Exercise data |
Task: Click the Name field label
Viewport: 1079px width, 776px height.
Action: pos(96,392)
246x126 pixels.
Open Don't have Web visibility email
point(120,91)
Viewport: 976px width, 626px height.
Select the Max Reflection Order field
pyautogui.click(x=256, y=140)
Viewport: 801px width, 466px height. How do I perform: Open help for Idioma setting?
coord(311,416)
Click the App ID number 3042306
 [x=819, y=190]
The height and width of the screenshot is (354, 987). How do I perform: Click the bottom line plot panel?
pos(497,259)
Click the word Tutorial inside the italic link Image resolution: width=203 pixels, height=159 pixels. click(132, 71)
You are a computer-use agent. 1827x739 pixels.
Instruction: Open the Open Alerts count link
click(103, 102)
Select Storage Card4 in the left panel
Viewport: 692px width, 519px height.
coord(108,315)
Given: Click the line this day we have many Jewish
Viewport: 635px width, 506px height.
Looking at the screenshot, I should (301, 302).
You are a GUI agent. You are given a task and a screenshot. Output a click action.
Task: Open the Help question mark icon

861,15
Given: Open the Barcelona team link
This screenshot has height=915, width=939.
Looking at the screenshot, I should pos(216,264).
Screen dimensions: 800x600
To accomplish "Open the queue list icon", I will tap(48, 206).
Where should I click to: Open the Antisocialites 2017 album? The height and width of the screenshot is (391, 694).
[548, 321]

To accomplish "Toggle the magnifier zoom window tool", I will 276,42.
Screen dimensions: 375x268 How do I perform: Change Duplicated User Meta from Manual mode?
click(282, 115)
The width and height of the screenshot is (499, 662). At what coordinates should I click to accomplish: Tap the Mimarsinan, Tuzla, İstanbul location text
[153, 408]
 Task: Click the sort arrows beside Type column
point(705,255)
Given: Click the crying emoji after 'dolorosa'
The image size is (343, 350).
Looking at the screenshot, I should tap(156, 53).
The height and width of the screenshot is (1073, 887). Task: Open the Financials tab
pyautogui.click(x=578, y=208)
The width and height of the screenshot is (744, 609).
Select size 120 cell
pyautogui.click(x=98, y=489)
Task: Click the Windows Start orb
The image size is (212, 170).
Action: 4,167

Work to be completed | Which lines above hold the word "will"? Copy each of them.

Answer section |
To accomplish "Open the queue list icon", I will tap(48, 206).
To accomplish "Toggle the magnifier zoom window tool", I will 276,42.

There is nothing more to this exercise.